Buku ini mengungkapkan banyak hal "ajaib dan unik" mengenai Gus Dur, disajikan dengan gaya komik menyebabkan buku ini enak dibaca. Saya pribadi tidak menyangka cukup banyak hal2 menarik terkait sosok beliau yang diungkapkan dalam buku ini. Rasanya komik ini jadi lebih menarik setelah saya baru2 saja memang menammatkan biografi KH Hasyim Asy'ari.
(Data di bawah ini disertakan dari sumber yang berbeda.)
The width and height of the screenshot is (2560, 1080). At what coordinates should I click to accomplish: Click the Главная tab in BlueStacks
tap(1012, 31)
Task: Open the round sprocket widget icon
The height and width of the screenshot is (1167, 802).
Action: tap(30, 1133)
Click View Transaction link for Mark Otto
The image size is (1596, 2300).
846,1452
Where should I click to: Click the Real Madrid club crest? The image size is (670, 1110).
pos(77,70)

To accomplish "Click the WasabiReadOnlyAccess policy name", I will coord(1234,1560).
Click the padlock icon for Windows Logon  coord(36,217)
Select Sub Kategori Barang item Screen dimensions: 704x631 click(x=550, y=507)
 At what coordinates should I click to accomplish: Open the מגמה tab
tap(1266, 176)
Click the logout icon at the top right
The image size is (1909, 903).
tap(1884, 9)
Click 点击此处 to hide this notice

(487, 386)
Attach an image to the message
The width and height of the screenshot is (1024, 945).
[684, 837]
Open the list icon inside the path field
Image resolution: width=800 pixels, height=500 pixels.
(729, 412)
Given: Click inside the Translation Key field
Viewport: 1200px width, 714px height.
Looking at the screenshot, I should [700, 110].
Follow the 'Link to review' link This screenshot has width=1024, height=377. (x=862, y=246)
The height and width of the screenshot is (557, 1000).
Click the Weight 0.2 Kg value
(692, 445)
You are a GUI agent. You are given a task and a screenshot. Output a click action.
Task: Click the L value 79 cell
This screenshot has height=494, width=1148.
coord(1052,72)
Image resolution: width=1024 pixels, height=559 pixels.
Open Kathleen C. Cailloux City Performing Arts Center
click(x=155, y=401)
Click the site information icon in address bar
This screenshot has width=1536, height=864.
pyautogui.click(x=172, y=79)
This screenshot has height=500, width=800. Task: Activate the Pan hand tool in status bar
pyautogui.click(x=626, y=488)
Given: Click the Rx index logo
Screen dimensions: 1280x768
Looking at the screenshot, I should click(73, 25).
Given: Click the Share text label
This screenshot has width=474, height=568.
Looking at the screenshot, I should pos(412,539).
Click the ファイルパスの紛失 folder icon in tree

Hal2 yang tak banyak orang tahu misalnya, saat beliau 12 tahun harus menunggui ayah-nya di pinggir jalan ketika menjadi korban kecelakaan lalu lintas tanggal 18/4/1953 di jalan raya antara Cimahi dan Bandung jam 13:00. Sampai dengan ambulans datang tiga jam kemudian, sebagai bocah kecil Gus Dur harus melihat ayah-nya berjuang melawan sakaratul maut. KH Wahid Hasyim akhirnya meninggal keesokan pagi-nya jam 10:30.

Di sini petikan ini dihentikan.